Mitmachen ist alles!“, schreibt Rosi Gollmann als Widmung in ihre Biografie. Sie hat nicht nur mitgemacht, sie hat es anderen vorgemacht und „das Unmögliche gewagt für unsere Welt“ ‐ wie der Untertitel ihrer Biografie „Einfach Mensch“ lautet. Vor über 60 Jahren ist es die Handvoll Reis, die den indischen Kindern im Waisenhaus von Andheri fehlt. Bald schon gibt Rosi Gollmann vielen Menschen mehr als nur diese Handvoll Reis. Sie gründet die Andheri‐Hilfe, die Unterprivilegierten fortan Perspektiven und Hilfe zur Selbsthilfe bietet. 

Große Beachtung findet Rosi Gollmanns Engagement auch in den Medien. Jour­na­list*innen suchen sie auf, einige begleiten sie nach Indien und Bangladesch – und sind beeindruckt von ihrer Willenskraft und Unerschrockenheit. Franz Alt dreht über mehrere Jahre sieben Dokumentarfilme über Andheri‐Projekte.

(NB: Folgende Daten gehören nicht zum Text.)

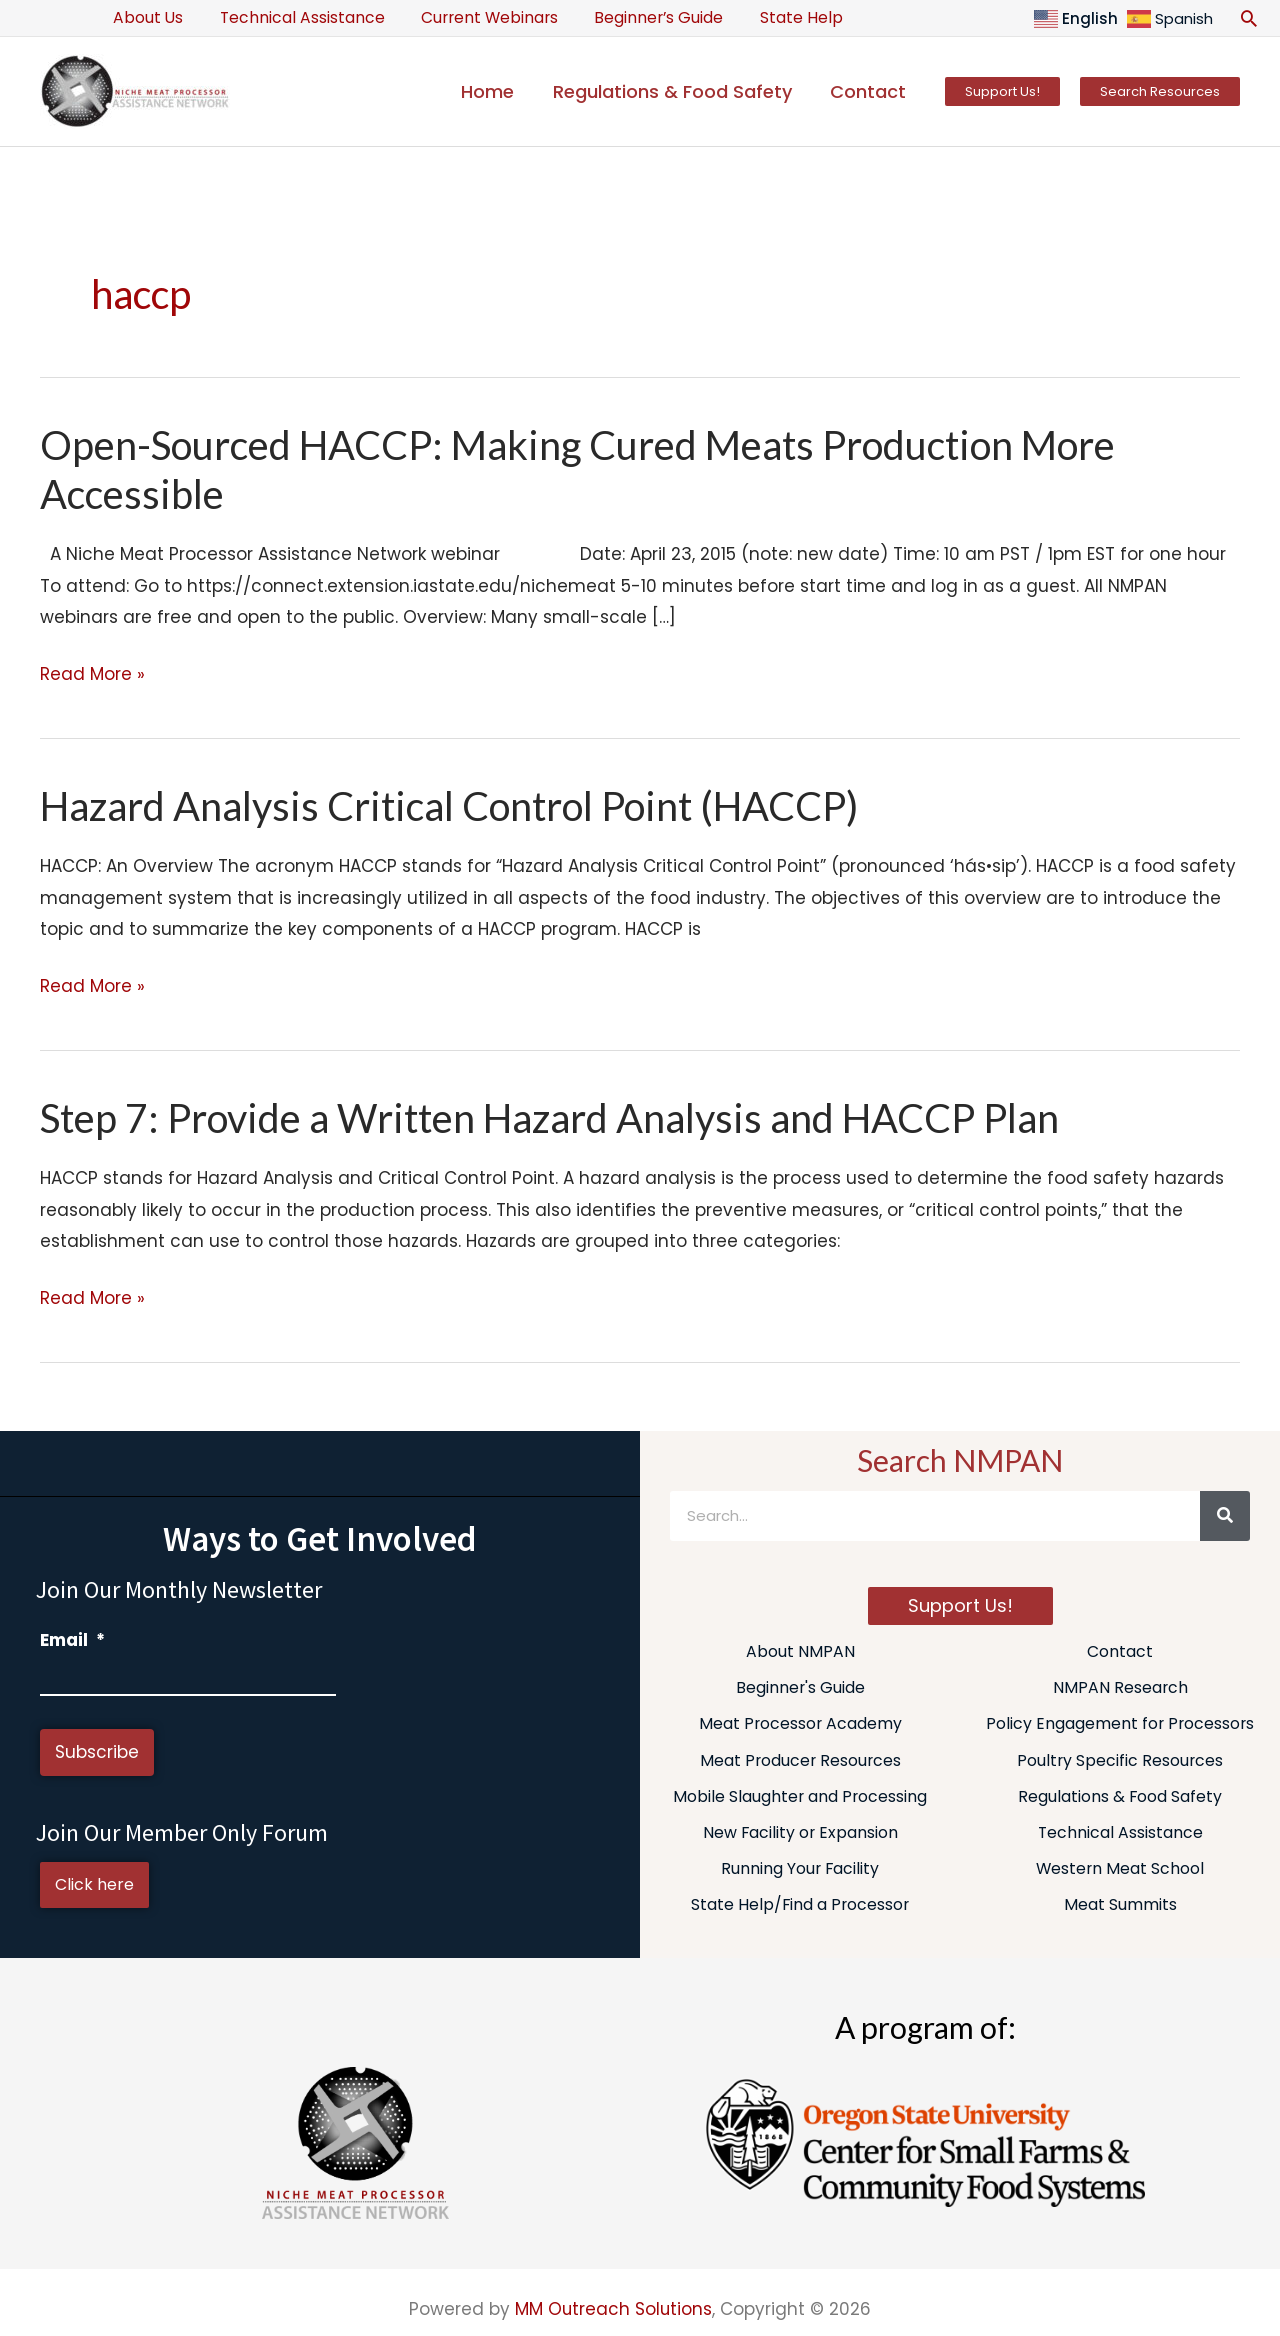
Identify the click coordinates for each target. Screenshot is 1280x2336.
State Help (778, 17)
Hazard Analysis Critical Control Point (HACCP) (452, 806)
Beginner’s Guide (640, 17)
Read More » (92, 674)
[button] (1249, 18)
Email (72, 1640)
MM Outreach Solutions (613, 2309)
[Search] (1225, 1516)
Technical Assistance (294, 17)
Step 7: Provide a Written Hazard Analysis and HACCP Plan (552, 1118)
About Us (146, 17)
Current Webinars (476, 17)
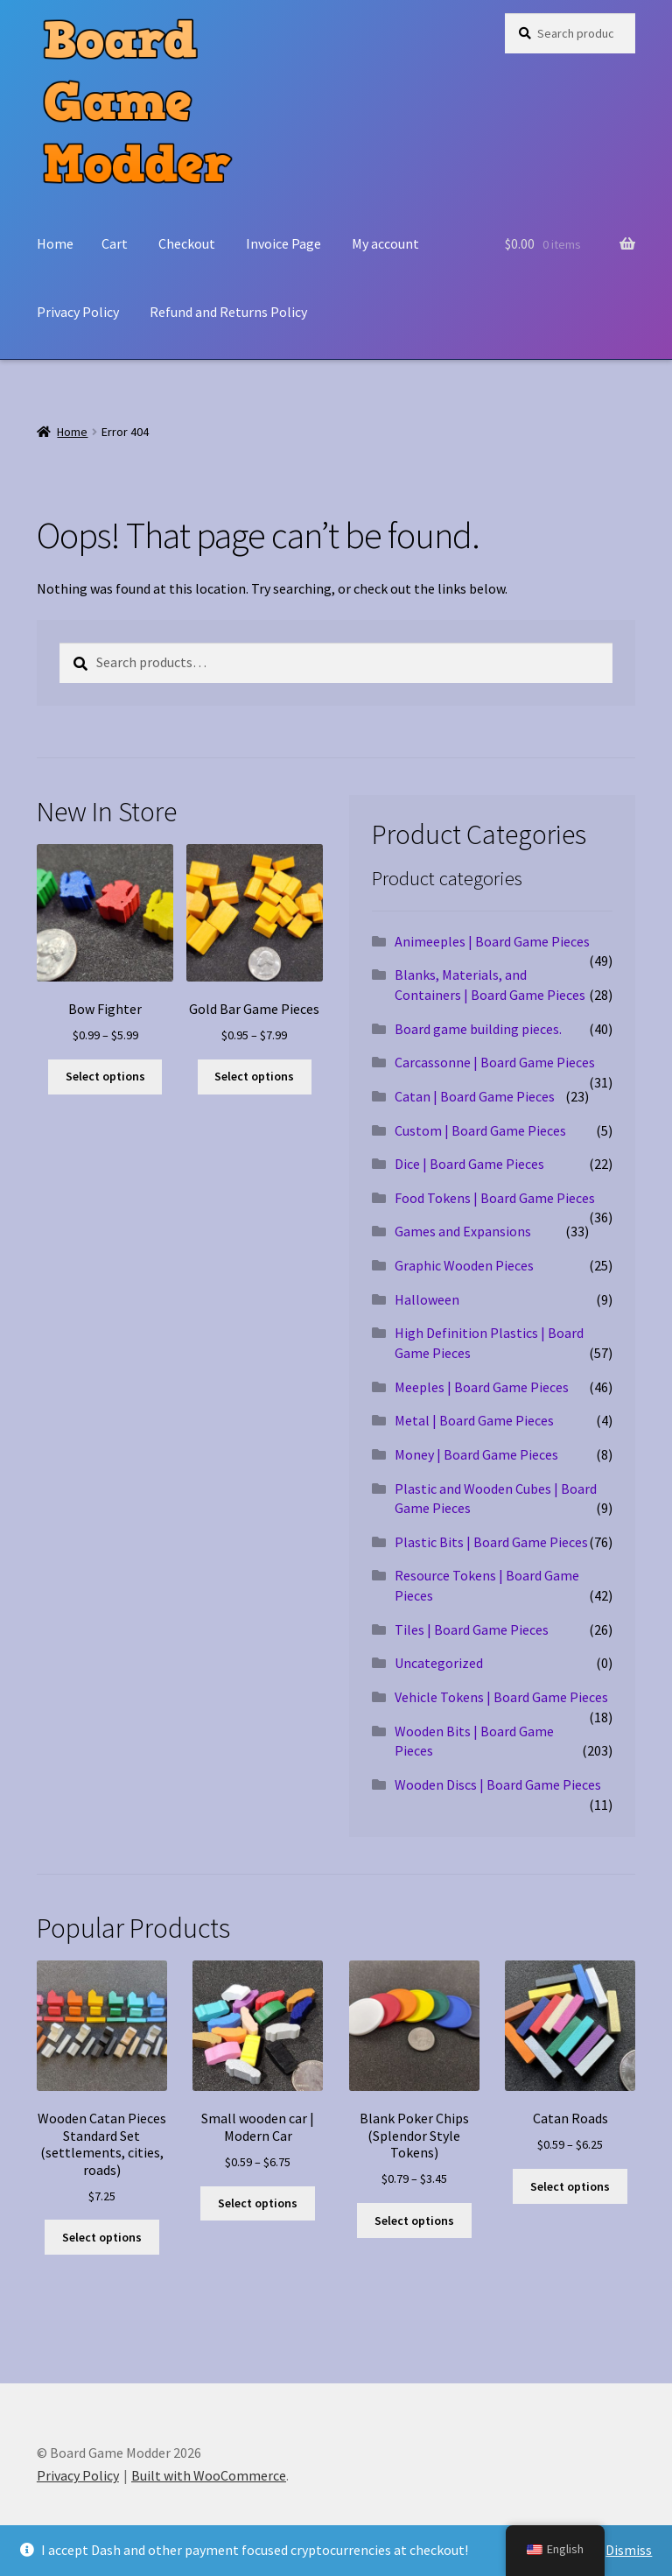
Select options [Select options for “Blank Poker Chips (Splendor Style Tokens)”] (414, 2220)
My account (385, 243)
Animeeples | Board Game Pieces (492, 941)
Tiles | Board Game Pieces (472, 1629)
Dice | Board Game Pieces (469, 1163)
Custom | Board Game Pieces (480, 1130)
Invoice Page (283, 243)
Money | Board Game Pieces (476, 1454)
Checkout (186, 243)
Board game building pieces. (478, 1029)
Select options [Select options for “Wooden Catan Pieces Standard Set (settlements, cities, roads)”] (102, 2237)
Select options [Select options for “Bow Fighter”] (105, 1076)
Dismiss (629, 2549)
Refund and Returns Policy (228, 311)
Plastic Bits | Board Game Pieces (491, 1542)
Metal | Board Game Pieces (474, 1420)
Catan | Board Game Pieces (475, 1096)
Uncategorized (439, 1663)
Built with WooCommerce (208, 2475)
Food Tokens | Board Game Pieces (495, 1198)
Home (55, 243)
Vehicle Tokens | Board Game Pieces (501, 1697)
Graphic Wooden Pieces (464, 1265)
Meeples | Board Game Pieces (482, 1387)
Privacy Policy (78, 311)
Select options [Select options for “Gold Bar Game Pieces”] (254, 1076)
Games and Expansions (463, 1231)
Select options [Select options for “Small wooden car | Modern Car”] (258, 2203)
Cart (115, 243)
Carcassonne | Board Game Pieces (495, 1062)
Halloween (427, 1299)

Rosi Gollmann ist zu Gast in Talk­shows von Frank Elstner, Johannes B. Kerner, Bettina Böttinger und Markus Lanz. 

Erinnerungsorte in Bonn:

  • Geburtshaus: Vivatsgasse 4
  • Erster Sitz der Andheri-Hilfe: Michaelstr. 17
  • Andheri-Hilfe und -Stiftung: Mackestr. 53

LOTTE LEMKE (1903-1988)

von  Ulrike Klens

Ein Leben für die Arbeiterwohlfahrt - an der Seite ihrer Lebensgefährtin 

"In der Arbeiterwohlfahrt (kennt) die helfende Beziehung naturgemäß keine Opfer und Almosen, kein Von-oben-Geben und Von-unten-Empfangen, sondern die glei­che Ebene menschlicher Solidarität“. (1953) 
 

Auf dem Poppelsdorfer Friedhof befindet sich dieser Grabstein. Ungewöhnlich ist, dass dort die Namen zweier Frauen stehen.

Es handelt sich um das Ehrengrab der Sozial­arbei­terin Lotte Lemke. Diese wurde 1929 von Marie Juchacz, der Gründerin der Arbeiterwohlfahrt (AWO) 1919, nach Berlin geholt und 1930 mit der Geschäftsführung der AWO betraut. Nach der Zerschlagung der AWO 1933 durch das NS-Regime ging Lotte Lemke in den Widerstand. Nach 1945 wurde sie erneut Geschäftsführerin, ab 1951 stellvertretende, später Bundes­vor­sit­zen­de der AWO. Sie war maßgeblich am Wiederaufbau der Organisation nach dem Zweiten Weltkrieg beteiligt und prägte den Ausbau der AWO zu einem leistungs­fähi­gen Wohl­fahrts­­verband der Bonner Republik nach dem von ihr 1953 formulierten Prinzip „Humanitäres Handeln aus politischer Verantwortung“.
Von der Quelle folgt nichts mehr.